Instructions for the task: Find the lines below that contain the string "label", count them, and give only the number.

Listed entries:
* * *

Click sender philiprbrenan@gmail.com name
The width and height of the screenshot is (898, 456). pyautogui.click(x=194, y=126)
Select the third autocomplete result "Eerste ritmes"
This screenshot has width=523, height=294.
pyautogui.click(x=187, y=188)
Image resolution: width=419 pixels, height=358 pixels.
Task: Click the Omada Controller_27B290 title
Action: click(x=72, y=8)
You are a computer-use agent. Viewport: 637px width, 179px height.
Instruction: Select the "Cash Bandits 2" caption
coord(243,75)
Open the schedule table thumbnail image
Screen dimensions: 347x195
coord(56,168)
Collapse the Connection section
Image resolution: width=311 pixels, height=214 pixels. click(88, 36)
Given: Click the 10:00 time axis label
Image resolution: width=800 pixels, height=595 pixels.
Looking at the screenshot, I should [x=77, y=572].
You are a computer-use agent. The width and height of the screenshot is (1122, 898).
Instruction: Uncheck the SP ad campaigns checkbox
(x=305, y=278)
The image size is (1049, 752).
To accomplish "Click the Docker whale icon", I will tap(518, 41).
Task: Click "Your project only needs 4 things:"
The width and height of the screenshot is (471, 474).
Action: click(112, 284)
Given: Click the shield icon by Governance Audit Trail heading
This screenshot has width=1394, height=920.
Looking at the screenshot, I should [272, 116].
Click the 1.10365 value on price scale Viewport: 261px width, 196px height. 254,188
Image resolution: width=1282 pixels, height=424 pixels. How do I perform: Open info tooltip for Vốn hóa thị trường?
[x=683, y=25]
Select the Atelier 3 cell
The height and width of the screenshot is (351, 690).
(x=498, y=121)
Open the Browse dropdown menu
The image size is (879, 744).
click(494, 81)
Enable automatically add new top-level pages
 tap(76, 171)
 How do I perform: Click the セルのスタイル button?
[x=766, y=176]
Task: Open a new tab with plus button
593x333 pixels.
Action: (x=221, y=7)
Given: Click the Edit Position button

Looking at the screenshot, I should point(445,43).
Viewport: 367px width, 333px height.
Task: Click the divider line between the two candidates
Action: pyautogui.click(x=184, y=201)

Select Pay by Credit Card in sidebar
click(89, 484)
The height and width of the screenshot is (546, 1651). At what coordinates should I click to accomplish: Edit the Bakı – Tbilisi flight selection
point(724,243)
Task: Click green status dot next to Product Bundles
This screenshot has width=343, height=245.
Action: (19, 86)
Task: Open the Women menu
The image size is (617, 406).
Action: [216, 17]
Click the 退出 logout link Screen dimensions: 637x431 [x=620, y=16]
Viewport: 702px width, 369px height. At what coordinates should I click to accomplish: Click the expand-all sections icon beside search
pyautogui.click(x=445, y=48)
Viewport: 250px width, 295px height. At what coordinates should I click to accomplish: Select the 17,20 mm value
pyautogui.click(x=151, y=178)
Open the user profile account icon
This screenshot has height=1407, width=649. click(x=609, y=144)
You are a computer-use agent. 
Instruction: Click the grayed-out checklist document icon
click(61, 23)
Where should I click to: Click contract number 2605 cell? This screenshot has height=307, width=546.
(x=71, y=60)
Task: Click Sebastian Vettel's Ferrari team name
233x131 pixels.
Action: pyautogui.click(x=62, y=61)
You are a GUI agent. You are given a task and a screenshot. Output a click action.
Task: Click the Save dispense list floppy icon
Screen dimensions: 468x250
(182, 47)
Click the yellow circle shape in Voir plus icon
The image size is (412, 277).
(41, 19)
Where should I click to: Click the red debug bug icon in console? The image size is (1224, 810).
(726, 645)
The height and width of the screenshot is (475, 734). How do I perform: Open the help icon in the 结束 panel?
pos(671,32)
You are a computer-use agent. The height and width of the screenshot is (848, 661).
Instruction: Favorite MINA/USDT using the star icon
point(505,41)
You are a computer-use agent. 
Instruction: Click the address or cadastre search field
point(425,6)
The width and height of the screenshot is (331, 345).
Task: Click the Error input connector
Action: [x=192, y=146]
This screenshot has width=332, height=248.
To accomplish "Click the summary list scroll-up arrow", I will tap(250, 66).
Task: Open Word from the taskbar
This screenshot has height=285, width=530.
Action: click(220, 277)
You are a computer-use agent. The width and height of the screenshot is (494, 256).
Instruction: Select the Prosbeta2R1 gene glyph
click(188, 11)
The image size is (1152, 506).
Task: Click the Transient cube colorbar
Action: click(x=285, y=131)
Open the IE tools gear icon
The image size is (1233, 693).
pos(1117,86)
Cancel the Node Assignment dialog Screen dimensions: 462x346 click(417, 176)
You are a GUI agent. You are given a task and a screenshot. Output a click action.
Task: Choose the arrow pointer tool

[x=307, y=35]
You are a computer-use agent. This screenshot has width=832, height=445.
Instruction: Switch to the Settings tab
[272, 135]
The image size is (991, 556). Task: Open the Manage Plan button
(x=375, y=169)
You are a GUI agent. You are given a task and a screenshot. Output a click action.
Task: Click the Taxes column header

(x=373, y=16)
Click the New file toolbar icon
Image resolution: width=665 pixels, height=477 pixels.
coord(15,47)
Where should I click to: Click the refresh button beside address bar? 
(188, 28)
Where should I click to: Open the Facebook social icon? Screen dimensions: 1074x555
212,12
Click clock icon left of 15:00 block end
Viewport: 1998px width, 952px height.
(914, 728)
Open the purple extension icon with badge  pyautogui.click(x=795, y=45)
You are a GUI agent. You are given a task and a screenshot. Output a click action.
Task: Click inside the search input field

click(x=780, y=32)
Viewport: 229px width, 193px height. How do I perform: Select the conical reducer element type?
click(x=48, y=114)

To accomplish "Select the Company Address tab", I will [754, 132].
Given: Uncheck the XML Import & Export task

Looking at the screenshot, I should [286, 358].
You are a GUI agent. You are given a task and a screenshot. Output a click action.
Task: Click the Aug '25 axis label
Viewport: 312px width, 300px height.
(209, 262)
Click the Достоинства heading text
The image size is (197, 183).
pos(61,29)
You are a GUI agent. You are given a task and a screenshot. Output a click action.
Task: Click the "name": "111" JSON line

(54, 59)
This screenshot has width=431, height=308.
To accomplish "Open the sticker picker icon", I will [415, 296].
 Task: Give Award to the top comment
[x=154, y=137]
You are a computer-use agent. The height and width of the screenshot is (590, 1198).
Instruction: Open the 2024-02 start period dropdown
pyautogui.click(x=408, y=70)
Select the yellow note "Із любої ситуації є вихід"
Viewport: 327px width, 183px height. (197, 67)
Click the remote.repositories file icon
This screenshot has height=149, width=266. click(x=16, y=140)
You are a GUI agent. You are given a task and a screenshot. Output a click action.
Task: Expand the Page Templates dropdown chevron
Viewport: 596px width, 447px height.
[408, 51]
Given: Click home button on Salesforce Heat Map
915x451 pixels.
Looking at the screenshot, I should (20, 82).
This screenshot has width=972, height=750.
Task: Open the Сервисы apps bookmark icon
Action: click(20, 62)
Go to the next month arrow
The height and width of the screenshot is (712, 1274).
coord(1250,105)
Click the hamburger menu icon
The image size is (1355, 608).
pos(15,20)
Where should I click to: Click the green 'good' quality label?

* * *

Your solution: 3